NOTE:  I do not agree that Betty's girlfriend is unsupported, this simply isn't true!

Thursday, June 21, 2018

MOVIE - Disobedience

R (1:54)
Limited release 4/27/2018
Viewed Thursday, June 21, 2018 at Majestic in Gettysburg
IMBd:  6.8/10
T Critic:  84  Audience: 80
Critic's Consensus:  Disobedience explores a variety of thought-provoking themes, bolstered by gripping work from leads Rachel Weisz, Rachel McAdams, and Alessandro Nivola.
Cag: 5 It was really wonderful
Directed by Sebastian Lelio
Bleecker Street

Rachel Weisz, Rachel McAdams, Alessandro Nivola

My comments:  Another powerful movie with exceptional performances.  Whoa, being gay in an Orthodox Jewish community!  Totally impossible, "Disobedience" showed a depth of humanity and love in the Orthodox Jewish community which, as much as I'd love to believe might happen, truly can't imagine that it would.  For most of the movie you get "typical" reactions from people.  Yes, my heart broke for a young woman of faith who was definitely not heterosexual, choosing to follow the beliefs she was raised with and marry a man she did care about but was not attracted to.  My heart broke even more for her husband, who ended up being an incredibly honest, loving, spiritual man.  The kind of spiritual leader that I could definitely believe in myself, and would help to heal our world.  Oh yes, I shed some tears, and I walked out of the theater thinking, "what could possible be the next step in a story like this one?"  Well done, well done.

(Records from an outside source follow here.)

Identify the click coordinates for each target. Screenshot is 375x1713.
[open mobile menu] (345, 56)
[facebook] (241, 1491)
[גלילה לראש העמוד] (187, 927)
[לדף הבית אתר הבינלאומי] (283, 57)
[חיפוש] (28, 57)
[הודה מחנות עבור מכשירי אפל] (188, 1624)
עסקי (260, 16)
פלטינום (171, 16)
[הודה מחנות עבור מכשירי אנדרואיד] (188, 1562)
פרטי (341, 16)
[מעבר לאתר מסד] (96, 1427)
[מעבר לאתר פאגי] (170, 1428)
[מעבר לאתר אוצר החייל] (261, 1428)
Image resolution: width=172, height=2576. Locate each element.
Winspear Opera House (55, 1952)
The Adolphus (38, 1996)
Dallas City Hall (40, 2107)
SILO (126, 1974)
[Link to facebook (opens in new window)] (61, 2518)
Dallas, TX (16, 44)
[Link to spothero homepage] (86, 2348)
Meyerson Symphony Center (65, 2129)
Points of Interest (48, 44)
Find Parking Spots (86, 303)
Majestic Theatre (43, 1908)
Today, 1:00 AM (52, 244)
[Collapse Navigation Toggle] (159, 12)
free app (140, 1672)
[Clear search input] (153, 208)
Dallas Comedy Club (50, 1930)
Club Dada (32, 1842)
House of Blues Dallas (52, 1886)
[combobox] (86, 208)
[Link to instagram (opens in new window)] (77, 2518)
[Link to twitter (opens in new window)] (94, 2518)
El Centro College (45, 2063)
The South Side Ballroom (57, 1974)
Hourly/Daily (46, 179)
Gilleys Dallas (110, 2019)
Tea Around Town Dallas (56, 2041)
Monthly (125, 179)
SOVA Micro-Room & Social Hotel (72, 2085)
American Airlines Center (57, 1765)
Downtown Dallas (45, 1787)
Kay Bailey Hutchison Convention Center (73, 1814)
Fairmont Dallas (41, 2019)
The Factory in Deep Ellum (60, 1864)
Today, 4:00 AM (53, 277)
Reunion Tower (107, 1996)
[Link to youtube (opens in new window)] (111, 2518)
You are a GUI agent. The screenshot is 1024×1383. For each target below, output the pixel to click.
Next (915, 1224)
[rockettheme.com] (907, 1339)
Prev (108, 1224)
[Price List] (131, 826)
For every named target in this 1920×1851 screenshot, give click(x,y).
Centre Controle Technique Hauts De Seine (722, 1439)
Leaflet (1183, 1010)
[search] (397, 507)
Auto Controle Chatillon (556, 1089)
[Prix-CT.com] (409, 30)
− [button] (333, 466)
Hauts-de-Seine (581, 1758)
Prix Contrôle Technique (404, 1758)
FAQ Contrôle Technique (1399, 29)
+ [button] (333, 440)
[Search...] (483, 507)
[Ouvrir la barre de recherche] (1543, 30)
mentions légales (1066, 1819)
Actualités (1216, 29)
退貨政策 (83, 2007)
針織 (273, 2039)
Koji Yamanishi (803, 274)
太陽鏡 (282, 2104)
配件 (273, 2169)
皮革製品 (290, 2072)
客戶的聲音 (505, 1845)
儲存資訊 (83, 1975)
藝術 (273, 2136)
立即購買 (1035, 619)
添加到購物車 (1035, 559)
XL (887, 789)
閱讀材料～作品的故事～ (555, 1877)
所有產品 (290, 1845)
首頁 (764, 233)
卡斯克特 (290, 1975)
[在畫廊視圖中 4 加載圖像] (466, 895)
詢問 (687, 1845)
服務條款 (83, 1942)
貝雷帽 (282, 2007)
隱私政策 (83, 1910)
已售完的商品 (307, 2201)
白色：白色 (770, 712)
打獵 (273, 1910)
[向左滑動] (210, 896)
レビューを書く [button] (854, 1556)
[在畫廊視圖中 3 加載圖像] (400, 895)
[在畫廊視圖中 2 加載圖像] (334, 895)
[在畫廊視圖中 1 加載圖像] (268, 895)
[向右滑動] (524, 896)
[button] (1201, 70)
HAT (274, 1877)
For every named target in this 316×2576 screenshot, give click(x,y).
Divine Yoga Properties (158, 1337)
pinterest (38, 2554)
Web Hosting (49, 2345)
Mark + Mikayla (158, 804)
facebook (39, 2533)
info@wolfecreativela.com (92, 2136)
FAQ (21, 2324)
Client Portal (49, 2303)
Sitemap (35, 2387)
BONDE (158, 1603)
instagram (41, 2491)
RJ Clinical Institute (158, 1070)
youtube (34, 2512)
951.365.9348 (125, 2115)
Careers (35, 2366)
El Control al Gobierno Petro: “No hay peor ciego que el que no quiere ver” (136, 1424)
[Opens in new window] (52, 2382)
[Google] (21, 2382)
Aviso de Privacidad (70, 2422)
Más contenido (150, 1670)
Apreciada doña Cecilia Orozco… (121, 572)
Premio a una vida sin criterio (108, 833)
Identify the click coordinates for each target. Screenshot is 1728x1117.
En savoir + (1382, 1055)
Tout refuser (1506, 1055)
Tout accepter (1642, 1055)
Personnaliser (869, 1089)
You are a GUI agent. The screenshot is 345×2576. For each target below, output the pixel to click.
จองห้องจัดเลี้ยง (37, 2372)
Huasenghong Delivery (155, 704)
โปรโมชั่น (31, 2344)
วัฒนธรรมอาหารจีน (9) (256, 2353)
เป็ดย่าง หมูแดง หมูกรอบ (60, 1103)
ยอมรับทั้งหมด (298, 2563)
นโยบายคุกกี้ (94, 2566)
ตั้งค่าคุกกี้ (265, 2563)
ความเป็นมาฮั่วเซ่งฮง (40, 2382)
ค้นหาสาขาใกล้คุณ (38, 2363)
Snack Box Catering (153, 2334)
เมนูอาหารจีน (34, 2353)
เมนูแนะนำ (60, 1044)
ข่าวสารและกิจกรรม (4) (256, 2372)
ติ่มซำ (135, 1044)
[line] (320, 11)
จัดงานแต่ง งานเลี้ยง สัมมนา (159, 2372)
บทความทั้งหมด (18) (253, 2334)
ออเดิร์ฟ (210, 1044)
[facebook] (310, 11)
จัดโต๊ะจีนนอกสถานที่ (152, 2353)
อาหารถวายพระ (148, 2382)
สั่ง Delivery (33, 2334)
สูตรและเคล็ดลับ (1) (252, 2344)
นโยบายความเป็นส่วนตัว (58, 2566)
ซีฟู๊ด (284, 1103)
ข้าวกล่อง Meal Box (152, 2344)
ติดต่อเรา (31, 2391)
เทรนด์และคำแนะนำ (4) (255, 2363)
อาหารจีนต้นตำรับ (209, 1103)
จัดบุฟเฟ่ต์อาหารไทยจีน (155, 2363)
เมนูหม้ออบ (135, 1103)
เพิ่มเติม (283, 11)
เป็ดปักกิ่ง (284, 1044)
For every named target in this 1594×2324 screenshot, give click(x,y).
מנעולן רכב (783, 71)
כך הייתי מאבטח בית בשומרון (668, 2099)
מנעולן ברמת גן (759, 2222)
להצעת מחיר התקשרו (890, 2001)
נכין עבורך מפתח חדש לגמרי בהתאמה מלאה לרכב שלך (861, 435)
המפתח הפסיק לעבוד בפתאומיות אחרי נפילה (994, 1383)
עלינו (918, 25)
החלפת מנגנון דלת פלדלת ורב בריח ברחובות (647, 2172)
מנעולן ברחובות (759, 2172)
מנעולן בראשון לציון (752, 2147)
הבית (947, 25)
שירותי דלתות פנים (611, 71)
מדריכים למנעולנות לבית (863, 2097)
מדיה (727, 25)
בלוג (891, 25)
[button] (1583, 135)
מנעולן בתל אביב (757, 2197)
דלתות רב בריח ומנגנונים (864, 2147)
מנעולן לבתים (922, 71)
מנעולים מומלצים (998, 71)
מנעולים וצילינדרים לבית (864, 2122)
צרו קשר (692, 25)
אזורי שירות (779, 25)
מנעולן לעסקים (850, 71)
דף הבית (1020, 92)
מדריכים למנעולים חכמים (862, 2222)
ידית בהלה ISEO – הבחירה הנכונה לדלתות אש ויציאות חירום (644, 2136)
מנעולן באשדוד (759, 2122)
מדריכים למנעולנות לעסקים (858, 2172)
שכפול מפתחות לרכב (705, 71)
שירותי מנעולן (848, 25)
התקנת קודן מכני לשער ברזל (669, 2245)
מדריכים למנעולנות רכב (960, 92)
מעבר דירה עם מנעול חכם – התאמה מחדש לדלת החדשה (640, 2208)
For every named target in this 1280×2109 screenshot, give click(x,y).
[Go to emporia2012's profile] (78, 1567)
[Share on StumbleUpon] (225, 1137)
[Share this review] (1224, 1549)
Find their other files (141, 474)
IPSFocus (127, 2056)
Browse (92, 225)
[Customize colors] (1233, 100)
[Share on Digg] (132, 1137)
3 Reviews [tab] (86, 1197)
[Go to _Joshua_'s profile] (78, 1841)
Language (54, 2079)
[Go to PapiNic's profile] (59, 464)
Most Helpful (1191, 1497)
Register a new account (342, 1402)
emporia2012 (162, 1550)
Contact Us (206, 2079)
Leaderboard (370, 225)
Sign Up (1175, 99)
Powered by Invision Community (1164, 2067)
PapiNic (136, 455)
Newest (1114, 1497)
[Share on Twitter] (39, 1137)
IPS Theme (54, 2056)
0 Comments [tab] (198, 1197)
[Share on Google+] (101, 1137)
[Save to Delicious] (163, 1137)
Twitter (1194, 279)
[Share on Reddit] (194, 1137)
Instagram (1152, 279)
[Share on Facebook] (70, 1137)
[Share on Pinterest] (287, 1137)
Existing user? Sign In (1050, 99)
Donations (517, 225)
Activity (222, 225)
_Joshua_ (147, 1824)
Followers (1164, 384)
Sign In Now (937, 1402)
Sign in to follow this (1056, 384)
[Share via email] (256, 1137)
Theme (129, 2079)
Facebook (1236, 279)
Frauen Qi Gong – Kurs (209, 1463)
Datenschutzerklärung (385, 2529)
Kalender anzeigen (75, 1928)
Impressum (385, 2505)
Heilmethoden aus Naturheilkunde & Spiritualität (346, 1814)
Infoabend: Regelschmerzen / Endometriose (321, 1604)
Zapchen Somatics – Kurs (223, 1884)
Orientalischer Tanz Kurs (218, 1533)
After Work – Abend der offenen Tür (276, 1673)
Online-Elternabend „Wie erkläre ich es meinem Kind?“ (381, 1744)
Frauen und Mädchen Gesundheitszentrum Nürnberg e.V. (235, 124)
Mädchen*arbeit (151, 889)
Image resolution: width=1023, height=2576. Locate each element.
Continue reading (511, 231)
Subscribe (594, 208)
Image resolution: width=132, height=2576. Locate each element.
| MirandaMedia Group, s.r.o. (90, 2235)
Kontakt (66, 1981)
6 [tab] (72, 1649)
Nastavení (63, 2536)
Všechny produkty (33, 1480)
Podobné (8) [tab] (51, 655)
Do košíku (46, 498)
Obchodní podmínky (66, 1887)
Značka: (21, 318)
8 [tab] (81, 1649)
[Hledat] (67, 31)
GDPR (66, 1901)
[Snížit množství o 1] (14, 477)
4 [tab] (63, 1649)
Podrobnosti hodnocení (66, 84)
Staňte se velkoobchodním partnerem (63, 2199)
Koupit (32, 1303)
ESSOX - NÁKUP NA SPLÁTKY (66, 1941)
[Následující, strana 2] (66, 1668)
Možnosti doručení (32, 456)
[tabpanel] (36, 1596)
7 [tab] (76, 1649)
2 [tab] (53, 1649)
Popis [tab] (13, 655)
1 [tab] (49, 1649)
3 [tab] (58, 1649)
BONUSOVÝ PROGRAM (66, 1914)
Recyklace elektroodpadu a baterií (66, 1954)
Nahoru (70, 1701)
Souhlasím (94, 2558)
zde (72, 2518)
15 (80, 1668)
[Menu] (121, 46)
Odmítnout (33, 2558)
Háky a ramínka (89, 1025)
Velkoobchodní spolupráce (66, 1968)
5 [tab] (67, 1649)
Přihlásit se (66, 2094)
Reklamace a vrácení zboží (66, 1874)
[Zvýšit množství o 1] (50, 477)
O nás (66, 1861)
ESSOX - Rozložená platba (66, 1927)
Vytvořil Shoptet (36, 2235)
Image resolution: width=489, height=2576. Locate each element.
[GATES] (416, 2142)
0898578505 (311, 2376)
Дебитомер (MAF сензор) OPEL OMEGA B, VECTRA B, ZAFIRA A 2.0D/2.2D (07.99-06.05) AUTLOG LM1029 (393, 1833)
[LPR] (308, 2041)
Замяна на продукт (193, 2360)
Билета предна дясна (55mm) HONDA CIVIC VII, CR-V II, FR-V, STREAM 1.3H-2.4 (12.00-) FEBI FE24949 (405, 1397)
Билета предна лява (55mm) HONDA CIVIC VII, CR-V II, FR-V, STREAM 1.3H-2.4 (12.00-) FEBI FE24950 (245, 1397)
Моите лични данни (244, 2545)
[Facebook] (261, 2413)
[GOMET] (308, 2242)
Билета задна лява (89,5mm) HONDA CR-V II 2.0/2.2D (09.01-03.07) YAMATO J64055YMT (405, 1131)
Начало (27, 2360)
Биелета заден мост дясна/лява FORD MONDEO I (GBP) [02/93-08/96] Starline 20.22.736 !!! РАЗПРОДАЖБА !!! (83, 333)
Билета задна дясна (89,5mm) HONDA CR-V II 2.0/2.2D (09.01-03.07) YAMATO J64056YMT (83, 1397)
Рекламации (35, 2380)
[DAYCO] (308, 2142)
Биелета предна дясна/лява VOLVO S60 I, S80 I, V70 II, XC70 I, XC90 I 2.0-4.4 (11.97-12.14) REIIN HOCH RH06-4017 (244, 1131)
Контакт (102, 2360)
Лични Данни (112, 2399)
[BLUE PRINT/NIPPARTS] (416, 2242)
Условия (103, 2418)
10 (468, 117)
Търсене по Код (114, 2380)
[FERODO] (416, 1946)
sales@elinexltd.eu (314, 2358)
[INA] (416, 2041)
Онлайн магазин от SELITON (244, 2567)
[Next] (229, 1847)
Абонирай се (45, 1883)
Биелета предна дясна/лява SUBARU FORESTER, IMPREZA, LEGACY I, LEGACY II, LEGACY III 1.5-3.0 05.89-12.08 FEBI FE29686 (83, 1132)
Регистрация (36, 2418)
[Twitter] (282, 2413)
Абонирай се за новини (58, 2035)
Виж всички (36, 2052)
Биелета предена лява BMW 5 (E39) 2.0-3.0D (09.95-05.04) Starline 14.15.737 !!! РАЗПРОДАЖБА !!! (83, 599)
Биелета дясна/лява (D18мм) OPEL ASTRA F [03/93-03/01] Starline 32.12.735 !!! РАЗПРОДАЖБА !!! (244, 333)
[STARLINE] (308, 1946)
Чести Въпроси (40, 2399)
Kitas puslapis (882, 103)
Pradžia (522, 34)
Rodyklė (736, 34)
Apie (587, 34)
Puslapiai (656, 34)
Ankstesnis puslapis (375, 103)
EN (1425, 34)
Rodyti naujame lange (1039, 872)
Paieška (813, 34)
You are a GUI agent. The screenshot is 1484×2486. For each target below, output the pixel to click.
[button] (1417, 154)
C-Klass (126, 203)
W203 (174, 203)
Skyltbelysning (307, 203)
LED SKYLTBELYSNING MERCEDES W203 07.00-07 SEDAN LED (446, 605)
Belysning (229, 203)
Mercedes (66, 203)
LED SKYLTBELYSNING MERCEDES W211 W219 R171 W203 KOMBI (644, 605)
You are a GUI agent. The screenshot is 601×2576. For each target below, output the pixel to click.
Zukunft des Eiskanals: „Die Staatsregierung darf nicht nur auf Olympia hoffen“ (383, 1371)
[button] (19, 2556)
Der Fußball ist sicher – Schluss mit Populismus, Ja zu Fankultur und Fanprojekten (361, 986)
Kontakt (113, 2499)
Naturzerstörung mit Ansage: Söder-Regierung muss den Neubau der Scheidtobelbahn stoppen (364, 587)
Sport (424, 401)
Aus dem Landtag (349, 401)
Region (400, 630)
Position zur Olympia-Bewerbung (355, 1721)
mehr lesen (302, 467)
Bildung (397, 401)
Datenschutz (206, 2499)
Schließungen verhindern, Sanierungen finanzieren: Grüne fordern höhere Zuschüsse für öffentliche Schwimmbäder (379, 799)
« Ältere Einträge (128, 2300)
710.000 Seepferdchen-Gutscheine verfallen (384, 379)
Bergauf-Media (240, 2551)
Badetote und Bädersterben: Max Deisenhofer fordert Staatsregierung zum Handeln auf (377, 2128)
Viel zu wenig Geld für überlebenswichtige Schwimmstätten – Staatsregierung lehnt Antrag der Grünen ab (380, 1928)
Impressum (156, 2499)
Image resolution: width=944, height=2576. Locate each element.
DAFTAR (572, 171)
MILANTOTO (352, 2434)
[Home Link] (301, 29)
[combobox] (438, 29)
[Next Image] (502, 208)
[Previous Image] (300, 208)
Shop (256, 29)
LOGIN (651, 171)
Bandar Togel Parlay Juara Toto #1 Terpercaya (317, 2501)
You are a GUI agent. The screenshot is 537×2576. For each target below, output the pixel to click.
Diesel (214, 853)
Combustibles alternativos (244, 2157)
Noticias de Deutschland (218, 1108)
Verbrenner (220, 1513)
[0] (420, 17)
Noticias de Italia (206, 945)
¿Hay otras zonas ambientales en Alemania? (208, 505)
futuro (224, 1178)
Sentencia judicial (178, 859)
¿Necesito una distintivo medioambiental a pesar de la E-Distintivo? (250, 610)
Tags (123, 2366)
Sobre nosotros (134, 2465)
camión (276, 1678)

RT/ IMDb Summary:  From Sebastián Lelio, the director of the Academy Award-winning A Fantastic Woman, the film follows a woman as she returns to the community that shunned her decades earlier for an attraction to a childhood friend. Once back, their passions reignite as they explore the boundaries of faith and sexuality. Written by Lelio and Rebecca Lenkiewicz and based on Naomi Alderman's book, the film stars Rachel Weisz, Rachel McAdams and Alessandro Nivola.

Monday, March 19, 2018

MOVIE - Love, Simon

PG-13 (1:49)
Wide releale 3/16/18
Viewed 3/19/18
IMBd: 7.9/10
RT Critic: 91   Audience:  89
Critic's Consensus:  Love, Simon hits its coming-of-age beats more deftly than many entries in this well-traveled genre -- and represents an overdue, if not entirely successful, milestone of inclusion
Cag:  4/Liked it a lot
Directed by Greg Berlanti
20th Century Fox
Based on the book Simon vs. the Homo Sapiens Agenda by Becky Albertalli

My comments:  I've heard people reflect that this is a sweet movie, and it is.  The actor that played Simon did a really good job and portrayed the character well.  His car full of friends seemed a little bit too unreal, however.  As did his picture-perfect loving family.  Just a little too picture perfect, I think.  I did like the way that as he kept sleuthing out his unknown pen pal he envisioned the possibilities typing his return messages.  The assistant principal was a real hoot.  Very enjoyable movie, recommended.  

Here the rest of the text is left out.